Недавно я побывал в Вашингтоне и выступил перед Национальной ассоциацией бизнес-экономистов на тему Транстихоокеанского партнерства (ТТП). Слайды к моему выступлению можно найти здесь: bit.ly/1B7nVMQ.
Чтобы слишком не томить вас, скажу сразу, что я против. На мой взгляд, маловероятно, что этот проект окажется ужасным пактом, который приведет к уничтожению рабочих мест, как это утверждают некоторые прогрессисты, но он не выглядит как нечто полезное ни для мира, ни для США – и остается только гадать, почему администрация Обамы посчитала необходимым вкладывать какой бы то ни было политический капитал в продвижение этой сделки.
Я с радостью ознакомился с соображениями экс-министра финансов США Ларри Саммерса на эту же тему, опубликованными ранее в этом месяце в Financial Times. Читая его публицистическую статью (она доступна здесь: on.ft.com/1AT2TB), у вас может возникнуть вопрос: выступил ли Саммерс за сделку или против нее? Ответ, думаю, заключается в том, что он в основном поддерживает идеализированную версию ТТП, которой не существует, и выступает против того ТТП, который сейчас, кажется, лежит на столе. А это означает, что мы с ним занимаем схожие позиции.
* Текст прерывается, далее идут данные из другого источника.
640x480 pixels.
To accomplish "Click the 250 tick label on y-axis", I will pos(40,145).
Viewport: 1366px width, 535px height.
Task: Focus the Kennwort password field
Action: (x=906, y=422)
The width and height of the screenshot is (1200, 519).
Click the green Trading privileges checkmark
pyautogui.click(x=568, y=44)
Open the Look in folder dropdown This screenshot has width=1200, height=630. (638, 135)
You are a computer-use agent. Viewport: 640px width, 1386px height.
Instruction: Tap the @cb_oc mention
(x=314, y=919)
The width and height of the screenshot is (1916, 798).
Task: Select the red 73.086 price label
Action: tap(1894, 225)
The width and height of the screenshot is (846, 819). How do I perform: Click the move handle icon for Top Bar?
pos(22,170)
Итак, по поводу соглашения. Первое, что следует знать: практически все преувеличивают значение торговой политики. В частности, я считаю, что это пример «глобального вздора»: говорить о международной торговле считается эффектной демонстрацией перспективного мышления, так что каждый хочет поставить ее во главу угла в своем выступлении.
Кроме того, налицо странная динамика, связанная с ролью международной торговли в истории экономики. Сравнительное преимущество стало ранним, классическим примером того, как экономическая аргументация способна привести к результатам, которые правильны, но не выражены на практике. Естественно, экономисты всегда хотели, чтобы эта интеллектуальная победа имела большое значение и в реальном мире. Это привело к возникновению необычной динамики – сравнительное преимущество гласит: «Ура свободной торговле!», – но также предполагает, что, как только торговля становится относительно открытой, преимущества от ее дальнейшей либерализации уже невелики. Но так как экономисты хотят продолжать кричать: «Ура свободной торговле!», – они ищут причины, по которым эти преимущества могли бы быть больше, даже если их итоговые заключения противоречат сравнительной модели, которая главным образом лежала в основе их аргументации в пользу свободной торговли.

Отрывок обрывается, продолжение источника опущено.